[Dataset records]
%%

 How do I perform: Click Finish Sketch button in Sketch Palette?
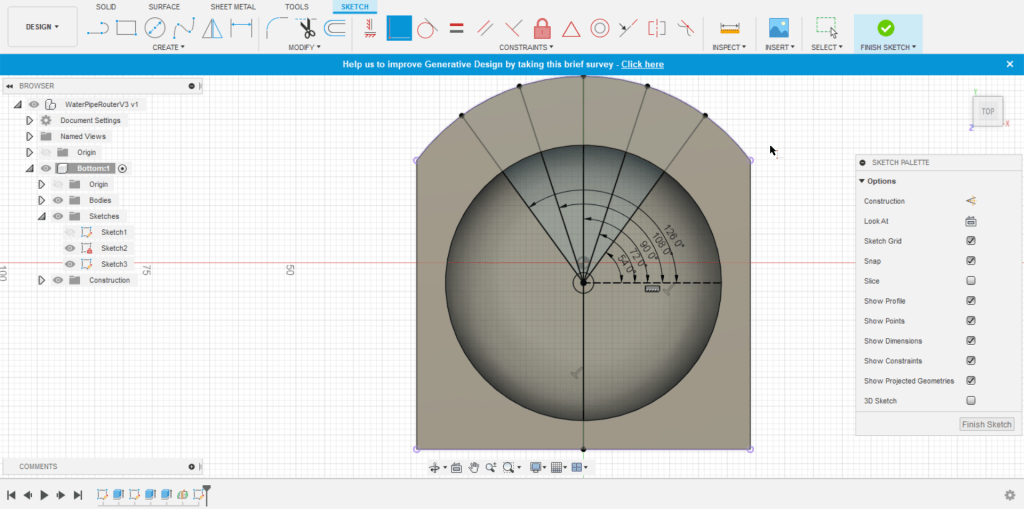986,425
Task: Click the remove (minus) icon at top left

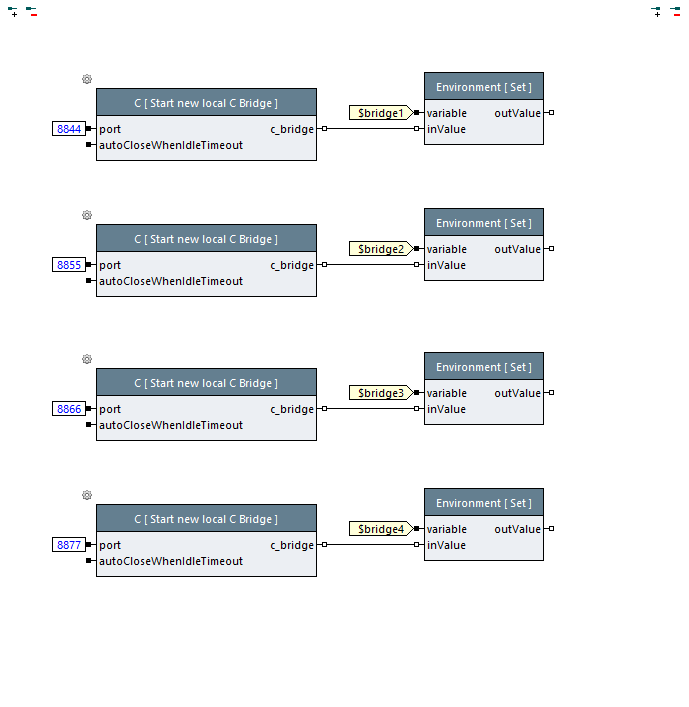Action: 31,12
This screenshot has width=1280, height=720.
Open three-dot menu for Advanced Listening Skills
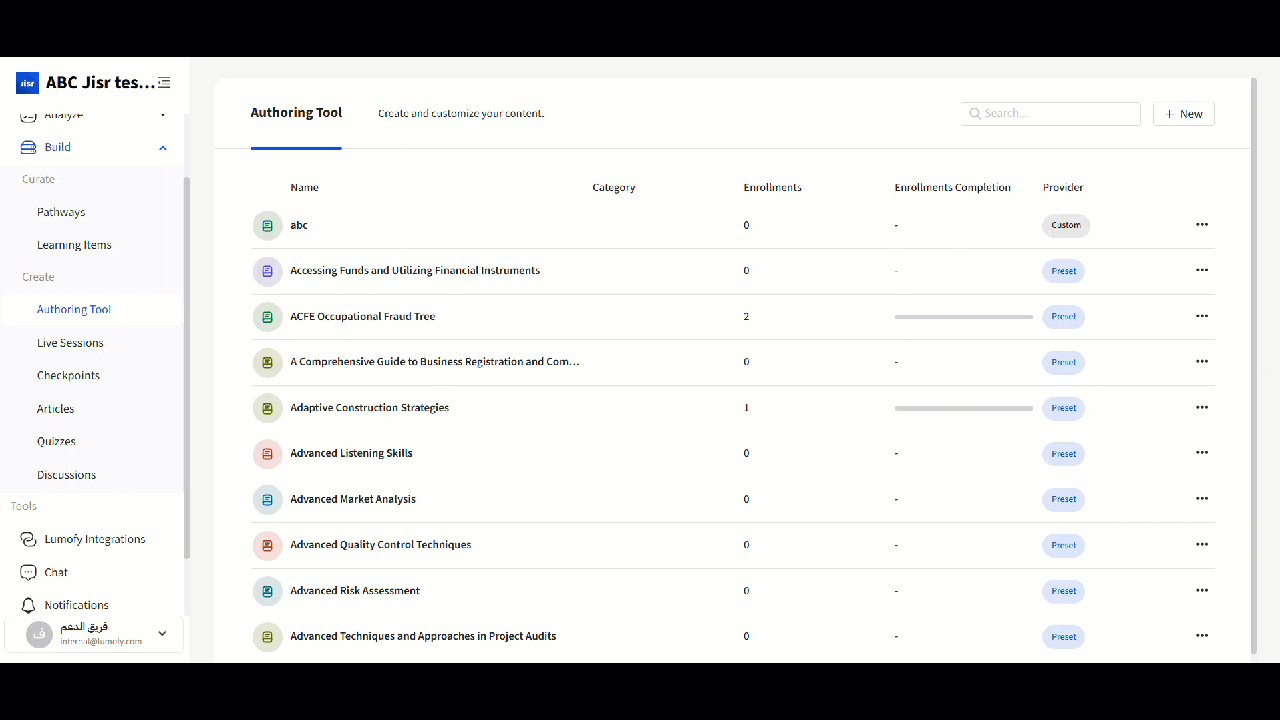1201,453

%%

▸ **What is being asked**: None of the images should be copied, but every entry must be given again exactly.

▸ **Your response**:
 How do I perform: Click Finish Sketch button in Sketch Palette?
986,425
Task: Click the remove (minus) icon at top left

Action: 31,12
This screenshot has width=1280, height=720.
Open three-dot menu for Advanced Listening Skills
1201,453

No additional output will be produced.